August soybean fundamentals support soybean prices

Naomi Blohm. (Courtesy photo.)

In last month’s article we discussed three important soybean market fundamentals to monitor during August.

The first item to monitor was the August U.S. Department of Agriculture’s World Agricultural Demand and Supplies Estimate report to see if it would provide any new supply or demand information. The next item to monitor was August weather followed by keeping an eye on fund trader activity.

August proved to be an exciting month for soybean futures fundamentals and prices, with a near 80-cent rally for the November 2025 futures contract. Let’s take a closer look at the fundamental changes that have occurred.

From a marketing perspective

The Aug. 12 report had plenty of surprises for soybeans. The report was overall viewed as friendly due to a surprise in lower United States soybean production. The biggest shock was the lower adjustment to planted soybean acreage.

Heading into the August WASDE report, planted soybean acres for the 2025-26 crop year were pegged at 83.4 million acres, which was derived from the June 30 USDA Planted Acreage Report.
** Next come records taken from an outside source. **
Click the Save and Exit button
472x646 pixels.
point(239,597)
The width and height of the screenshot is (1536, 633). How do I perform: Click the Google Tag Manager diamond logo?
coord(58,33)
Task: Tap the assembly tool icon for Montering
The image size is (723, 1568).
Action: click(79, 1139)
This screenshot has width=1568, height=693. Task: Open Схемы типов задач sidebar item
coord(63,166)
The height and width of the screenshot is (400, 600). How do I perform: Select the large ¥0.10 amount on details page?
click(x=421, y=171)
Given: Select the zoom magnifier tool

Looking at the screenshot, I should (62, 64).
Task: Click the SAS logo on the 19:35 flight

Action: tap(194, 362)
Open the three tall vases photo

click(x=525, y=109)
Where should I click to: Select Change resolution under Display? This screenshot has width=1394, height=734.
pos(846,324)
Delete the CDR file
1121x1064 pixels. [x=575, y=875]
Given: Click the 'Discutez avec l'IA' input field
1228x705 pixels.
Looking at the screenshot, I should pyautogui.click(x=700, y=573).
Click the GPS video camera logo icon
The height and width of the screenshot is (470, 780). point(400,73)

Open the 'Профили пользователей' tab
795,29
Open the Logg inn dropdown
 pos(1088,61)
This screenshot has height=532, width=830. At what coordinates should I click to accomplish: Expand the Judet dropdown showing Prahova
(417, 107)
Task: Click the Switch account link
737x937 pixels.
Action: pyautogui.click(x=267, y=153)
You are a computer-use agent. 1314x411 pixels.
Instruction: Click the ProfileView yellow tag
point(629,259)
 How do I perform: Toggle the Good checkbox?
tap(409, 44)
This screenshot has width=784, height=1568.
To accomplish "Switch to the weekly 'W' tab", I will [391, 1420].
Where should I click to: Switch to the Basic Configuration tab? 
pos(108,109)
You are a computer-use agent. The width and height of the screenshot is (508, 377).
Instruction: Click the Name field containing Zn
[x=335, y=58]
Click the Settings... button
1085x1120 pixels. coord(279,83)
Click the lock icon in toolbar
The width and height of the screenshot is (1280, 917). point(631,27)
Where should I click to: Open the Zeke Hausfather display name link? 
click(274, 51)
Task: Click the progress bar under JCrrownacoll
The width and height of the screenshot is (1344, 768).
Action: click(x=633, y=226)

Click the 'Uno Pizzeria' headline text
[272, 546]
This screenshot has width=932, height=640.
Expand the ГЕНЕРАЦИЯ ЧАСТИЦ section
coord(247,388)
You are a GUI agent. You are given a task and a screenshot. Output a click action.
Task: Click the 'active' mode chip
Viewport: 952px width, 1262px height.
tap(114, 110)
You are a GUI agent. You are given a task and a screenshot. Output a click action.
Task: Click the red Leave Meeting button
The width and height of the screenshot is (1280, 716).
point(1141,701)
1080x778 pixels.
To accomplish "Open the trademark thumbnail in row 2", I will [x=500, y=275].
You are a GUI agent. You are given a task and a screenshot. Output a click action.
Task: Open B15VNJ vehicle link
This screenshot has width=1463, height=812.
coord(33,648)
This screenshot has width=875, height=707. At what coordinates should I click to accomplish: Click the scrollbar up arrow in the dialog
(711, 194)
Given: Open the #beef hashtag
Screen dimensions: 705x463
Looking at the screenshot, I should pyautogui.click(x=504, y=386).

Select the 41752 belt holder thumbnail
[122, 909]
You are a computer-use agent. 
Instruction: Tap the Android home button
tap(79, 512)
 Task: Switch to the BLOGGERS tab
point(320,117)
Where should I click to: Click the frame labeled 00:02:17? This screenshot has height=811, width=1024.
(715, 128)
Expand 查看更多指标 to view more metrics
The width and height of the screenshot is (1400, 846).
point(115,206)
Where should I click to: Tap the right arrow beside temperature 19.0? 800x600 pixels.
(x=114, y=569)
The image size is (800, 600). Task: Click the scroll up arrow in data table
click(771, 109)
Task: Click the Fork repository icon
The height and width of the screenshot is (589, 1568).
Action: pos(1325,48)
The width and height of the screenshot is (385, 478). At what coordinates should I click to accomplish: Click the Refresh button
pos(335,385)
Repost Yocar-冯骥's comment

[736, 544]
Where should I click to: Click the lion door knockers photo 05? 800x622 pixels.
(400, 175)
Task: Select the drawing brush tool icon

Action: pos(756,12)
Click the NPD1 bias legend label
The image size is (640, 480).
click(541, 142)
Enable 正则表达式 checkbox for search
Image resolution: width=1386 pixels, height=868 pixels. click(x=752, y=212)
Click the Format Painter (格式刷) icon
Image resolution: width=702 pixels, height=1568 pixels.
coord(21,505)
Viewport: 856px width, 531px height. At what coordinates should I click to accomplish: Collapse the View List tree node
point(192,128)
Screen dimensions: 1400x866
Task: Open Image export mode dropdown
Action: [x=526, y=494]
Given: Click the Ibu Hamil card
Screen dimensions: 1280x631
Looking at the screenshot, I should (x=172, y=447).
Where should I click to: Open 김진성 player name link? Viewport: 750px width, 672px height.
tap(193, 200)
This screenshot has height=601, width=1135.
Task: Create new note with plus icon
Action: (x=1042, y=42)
The August report, which had updated USDA Farm Service Agency data, stunned traders as planted acreage was reduced by 2.5 million acres to 80.9 million acres (with 1.2 million acres of prevented plant soybeans).

While planted acres were lower, the USDA did adjust the soybean yield higher. With very cooperative July and August weather, the August USDA report pegged yield at 53.6 bushels per acre, up 1.1 bushel per acre from the July report. The net result was that total production for the 2025-26 crop year is now projected at 4.292 billion bushels, down from 4.335 billion bushels in July.

Even though production was lowered, which was supportive for prices, the USDA did acknowledge the slow pace of demand for exports (because of lost export demand to China due to trade and tariff strife). New crop exports were lowered by 40 million bushels, and they are now pegged at 1.705 billion bushels, down from 1.875 billion during the 2024-25 crop year.

The net result, with combined lower demand, and lower production, is that ending stocks were dropped. New crop ending stocks for the 2025-26 crop year are now pegged at 290 million bushels, the lowest in three years.

Prepare yourself…

Fund traders saw the friendlier tone of the report and began to exit short positions. This also helped to propel soybean futures prices higher.

After being short over 50,000 contracts in early August, managed money funds, as of the Aug. 22 Commodity Futures Trading Commission report, had exited all their short positions.

Keep monitoring. Now that production has been lowered in the U.S., soybean futures have an underlying friendly supportive tone. However, demand for exports still is in question. One unforeseen global event, USDA report, or weather event could transform the soybean marketing landscape yet again.